Effect of Lactobacillus reuteri on atopic dermatitis and cow milk intolerance
A prospective, open study in children with mild atopic dermatitis aggravated by the intake of cow’s milk.
Fifteen children, 3-5 years old, were enrolled. They all had a clinical history of improvement of atopic dermatitis after removal of cow’s milk from the diet. Allergy to cow’s milk proteins was excluded by analyses of specific IgE against milk proteins and skin prick test. The children were re-challenged with cow’s milk whilst also receiving Lactobacillus reuteri ATCC 55730 (2 tablets daily = 2 x 10^8 CFU, n=8), or no probiotic (n = 7) for a period of three months.

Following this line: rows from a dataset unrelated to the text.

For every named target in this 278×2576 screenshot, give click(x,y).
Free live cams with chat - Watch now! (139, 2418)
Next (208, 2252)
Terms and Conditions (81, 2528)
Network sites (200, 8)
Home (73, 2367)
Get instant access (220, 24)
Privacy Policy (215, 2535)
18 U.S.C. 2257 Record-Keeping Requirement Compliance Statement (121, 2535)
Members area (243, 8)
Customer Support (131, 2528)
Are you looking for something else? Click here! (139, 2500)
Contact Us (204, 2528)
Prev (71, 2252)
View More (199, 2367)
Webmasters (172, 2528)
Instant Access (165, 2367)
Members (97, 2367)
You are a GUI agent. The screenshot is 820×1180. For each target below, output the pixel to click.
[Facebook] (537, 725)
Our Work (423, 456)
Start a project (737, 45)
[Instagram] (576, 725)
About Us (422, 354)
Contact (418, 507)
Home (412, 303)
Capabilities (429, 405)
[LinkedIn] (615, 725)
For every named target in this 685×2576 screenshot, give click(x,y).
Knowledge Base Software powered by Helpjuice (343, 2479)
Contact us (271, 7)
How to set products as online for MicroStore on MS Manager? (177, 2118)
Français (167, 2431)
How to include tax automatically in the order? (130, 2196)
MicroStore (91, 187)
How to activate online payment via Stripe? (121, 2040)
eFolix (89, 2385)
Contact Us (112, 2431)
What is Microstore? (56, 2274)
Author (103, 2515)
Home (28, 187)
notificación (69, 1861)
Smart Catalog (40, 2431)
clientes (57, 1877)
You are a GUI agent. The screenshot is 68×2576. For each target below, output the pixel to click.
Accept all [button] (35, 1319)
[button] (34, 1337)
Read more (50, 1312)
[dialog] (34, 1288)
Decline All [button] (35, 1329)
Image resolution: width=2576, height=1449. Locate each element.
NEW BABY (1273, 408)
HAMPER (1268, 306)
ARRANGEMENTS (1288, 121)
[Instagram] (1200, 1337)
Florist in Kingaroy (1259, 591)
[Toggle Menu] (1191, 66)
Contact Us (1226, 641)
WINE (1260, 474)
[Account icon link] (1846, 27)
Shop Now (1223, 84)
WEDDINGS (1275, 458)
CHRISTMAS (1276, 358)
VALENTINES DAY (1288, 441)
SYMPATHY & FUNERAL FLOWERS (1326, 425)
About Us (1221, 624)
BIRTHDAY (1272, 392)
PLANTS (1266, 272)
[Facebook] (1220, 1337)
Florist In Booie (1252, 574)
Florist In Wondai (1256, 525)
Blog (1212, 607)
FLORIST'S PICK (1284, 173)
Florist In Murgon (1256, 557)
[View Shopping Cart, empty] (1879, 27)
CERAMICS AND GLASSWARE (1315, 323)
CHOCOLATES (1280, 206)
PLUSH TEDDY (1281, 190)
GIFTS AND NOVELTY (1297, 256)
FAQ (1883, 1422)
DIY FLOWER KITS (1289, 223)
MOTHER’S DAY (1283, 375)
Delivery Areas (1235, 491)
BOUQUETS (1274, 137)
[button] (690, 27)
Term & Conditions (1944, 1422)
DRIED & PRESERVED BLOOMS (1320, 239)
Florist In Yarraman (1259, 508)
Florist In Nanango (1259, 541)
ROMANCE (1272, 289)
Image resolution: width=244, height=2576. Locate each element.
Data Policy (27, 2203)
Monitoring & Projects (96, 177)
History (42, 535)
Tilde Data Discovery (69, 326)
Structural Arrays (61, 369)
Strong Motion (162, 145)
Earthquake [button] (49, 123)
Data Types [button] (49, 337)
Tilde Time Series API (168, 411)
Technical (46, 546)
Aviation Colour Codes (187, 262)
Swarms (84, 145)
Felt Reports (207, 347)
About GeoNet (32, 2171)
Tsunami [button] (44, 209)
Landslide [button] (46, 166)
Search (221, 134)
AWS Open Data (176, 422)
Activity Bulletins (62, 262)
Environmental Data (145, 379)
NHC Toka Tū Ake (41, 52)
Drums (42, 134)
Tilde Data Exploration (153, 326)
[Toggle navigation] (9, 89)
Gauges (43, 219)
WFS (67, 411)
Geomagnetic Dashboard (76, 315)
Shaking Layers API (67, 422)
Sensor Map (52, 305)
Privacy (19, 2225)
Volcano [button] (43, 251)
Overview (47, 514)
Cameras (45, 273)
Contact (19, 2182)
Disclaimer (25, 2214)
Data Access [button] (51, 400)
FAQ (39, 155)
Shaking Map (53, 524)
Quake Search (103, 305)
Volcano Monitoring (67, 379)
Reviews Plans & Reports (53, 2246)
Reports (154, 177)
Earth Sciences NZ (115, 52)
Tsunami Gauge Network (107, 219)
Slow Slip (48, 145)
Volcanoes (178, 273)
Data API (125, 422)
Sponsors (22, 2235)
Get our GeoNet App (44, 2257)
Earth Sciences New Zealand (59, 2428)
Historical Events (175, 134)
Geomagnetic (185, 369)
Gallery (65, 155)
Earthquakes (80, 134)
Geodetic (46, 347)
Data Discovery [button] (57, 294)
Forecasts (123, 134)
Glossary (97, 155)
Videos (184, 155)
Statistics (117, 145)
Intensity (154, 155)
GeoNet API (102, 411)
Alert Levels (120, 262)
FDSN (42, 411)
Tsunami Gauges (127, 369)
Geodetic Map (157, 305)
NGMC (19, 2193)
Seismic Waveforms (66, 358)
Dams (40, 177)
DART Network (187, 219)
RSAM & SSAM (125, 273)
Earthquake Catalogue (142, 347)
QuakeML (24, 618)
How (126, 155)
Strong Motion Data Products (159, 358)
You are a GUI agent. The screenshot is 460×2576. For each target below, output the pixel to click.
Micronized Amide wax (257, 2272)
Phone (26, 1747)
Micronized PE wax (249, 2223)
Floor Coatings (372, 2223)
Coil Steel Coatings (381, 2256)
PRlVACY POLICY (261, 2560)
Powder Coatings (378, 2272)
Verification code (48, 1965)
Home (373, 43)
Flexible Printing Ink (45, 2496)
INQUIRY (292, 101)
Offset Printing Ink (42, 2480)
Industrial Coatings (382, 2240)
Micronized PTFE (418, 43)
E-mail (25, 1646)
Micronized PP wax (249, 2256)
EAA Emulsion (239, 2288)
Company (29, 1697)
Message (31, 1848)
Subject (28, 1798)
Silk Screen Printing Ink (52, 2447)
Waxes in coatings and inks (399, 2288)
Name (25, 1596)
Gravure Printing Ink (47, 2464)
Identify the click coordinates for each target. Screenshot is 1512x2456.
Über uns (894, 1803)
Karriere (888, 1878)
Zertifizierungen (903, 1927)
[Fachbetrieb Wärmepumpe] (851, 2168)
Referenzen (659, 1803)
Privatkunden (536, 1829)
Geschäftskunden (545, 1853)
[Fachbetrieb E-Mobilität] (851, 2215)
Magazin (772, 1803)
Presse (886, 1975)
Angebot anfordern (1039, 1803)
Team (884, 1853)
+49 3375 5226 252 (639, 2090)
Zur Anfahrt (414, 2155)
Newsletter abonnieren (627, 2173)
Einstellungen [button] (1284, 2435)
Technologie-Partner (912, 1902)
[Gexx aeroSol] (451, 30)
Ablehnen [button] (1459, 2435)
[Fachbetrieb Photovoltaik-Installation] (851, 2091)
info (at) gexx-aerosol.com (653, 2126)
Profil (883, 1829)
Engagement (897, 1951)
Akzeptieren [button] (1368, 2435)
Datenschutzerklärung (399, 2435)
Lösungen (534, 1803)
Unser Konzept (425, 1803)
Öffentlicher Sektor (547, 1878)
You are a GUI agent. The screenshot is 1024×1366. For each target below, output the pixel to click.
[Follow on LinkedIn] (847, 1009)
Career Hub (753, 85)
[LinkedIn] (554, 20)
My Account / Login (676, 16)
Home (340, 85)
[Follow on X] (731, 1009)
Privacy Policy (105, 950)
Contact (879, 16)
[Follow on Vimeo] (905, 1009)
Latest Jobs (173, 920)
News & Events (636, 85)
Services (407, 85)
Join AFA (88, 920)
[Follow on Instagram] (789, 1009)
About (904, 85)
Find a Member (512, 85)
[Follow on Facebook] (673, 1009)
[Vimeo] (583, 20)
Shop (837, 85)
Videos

During the first ten days of introduction of cow’s milk, antihistamine was prescribed daily for both groups and topical steroids and moisturisers were used when needed.
In the first two weeks all patients showed improvement of eczema and itching. However, during the rest of the study period none of the children in the Lactobacillus reuteri group showed aggravation of eczema or itching despite continued intake of milk. In the control group, all children showed worsening of the eczema and had to continue the use of antihistamines and topical steroids.
Conclusion: The daily intake of Lactobacillus reuteri during concomitant intake of cow’s milk for three months could prevent the aggravation of atopic dermatitis and itching in children where cow’s milk previously had been shown to worsen the eczema.